Argues against rule-based theories of reasoning, on the grounds that they are incapable of accommodating the intuitive thought that reasoning must reflect the subject's take on her evidence. Sketches and defends an alternative, "semantic" conception of reasoning instead.
'Supposition and Blindness'. (Mind, 2016).
A rejoinder to Sinan Dogramaci's (Mind, 2016) reply to my 'Reasoning and Regress'. It clarifies the relation between the notions of 'reason' and 'premiss', and extends the view sketched in 'Reasoning and Regress' to suppositional reasoning.

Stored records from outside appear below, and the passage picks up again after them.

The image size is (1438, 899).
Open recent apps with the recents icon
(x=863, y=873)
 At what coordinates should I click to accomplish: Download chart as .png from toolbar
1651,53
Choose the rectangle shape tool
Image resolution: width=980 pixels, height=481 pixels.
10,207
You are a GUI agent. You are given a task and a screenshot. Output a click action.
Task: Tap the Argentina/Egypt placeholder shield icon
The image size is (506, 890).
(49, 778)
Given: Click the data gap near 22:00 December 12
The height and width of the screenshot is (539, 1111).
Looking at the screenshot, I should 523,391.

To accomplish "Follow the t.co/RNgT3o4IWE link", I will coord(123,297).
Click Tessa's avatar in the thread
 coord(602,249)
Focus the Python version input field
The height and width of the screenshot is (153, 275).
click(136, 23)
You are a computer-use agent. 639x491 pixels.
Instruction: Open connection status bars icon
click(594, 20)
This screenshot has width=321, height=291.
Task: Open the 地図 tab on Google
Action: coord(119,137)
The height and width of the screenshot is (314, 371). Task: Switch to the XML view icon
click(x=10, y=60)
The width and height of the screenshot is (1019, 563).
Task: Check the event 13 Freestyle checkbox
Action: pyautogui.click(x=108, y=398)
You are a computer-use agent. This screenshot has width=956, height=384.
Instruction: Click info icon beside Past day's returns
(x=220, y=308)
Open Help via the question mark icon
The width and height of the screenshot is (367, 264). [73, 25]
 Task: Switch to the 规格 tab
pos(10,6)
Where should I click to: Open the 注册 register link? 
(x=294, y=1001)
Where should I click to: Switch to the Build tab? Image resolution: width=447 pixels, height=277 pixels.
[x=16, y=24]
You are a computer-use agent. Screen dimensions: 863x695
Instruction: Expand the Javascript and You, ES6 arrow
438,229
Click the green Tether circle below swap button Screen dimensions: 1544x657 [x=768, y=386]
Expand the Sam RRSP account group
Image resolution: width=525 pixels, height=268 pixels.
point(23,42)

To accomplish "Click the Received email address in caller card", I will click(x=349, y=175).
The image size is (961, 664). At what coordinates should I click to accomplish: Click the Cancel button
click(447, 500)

Defends the claim that reasoning requires the subject's taking it that her conclusion follows from her premisses against regress arguments. The key move, I claim, is to reject the idea that reasoning is causal process, in which some of a subject's existing doxastic states cause new such states.
'Attention and Synthesis in Kant's Conception of Experience'. (With Lissa Merritt.) (The Philosophical Quarterly, 2017) (Draft)
Argues for a new way of thinking about Kant's invocation of the notion of synthesis in the Critique of Pure Reason, based on the model of directed attention. Drawing on Kant's discussion of attention in the Anthropology, we show that thinking of synthesis in these terms can help us better see the role of conceptual capacities in Kant's conception of experience.
Argues against a tendency to read Kant's talk of 'spontaneity' in terms of contemporary conceptions of intentional action. I suggest, instead, thinking of spontaneity in terms of the requirements of possessing a subjective perspective on the world at all. It also considers how such a view might interact with contemporary discussions of epistemic agency.
'Kant and Kantian Epistemology' (with Lissa Merritt), in S. Hetherington (ed.), Epistemology: the Key Thinkers, Continuum.
'Inner Sense, Self-Affection and Temporal Consciousness in Kant's Critique of Pure Reason'. (Philosophers' Imprint, 2008)
Develops an account of Kant's views on inner sense and empirical self-knowledge (as opposed to pure apperception), a relatively neglected topic among commentators. Argues that while Kant has the resources to give an account of how we know ourselves as situated points of view in a spatiotemporal world, considering his views on inner sense exposes a deep ambivalence in his views about time, as the form of inner sense.
'Self-Knowledge and the Phenomenological Transparency of Belief'. (Philosophers' Imprint, 2014)
Suggests a way to combine two approaches to self-knowledge that have seemed to diverge from each other: namely, an approach that emphasize cognitive phenomenology, and one that emphasizes "transparency". These approaches need not be incompatible with each other, since the phenomenology of consciously judging that p may well involve simply being aware of the external facts (objects, relations) p is about, rather than anything distinctively inner.
This is a response to Alex Byrne's 'Transparency, Belief, Intention', also published in PASS. Argues that the 'Doxastic Schema' (from p, infer 'I believe that p') should not be seen as a rule of inference, as it cannot rationally be applied within suppositions.
Argues that time-travel, and specifically the 'paradox of self-visitation' poses no special problem for endurantism (or three-dimensionalism), contrary to what four-dimensionalists (such as Ted Sider) have thought. The core idea is that events are (as Davidson famously argued) individuated in terms of their location in the causal web, not in terms of temporal location.
'Two-Dimensionalism and the Epistemology of Recognition'. (Philosophical Studies, 2009) (PDF)
Argues against neo-descriptivist theories of content that make use of the framework of two-dimensional modal semantics. More specifically, it argues that certain concepts may depend on capacities for perceptual recognition, and in those cases concept-possession is not going to entail the ability to know a priori the conditionals two-dimensionalists predict.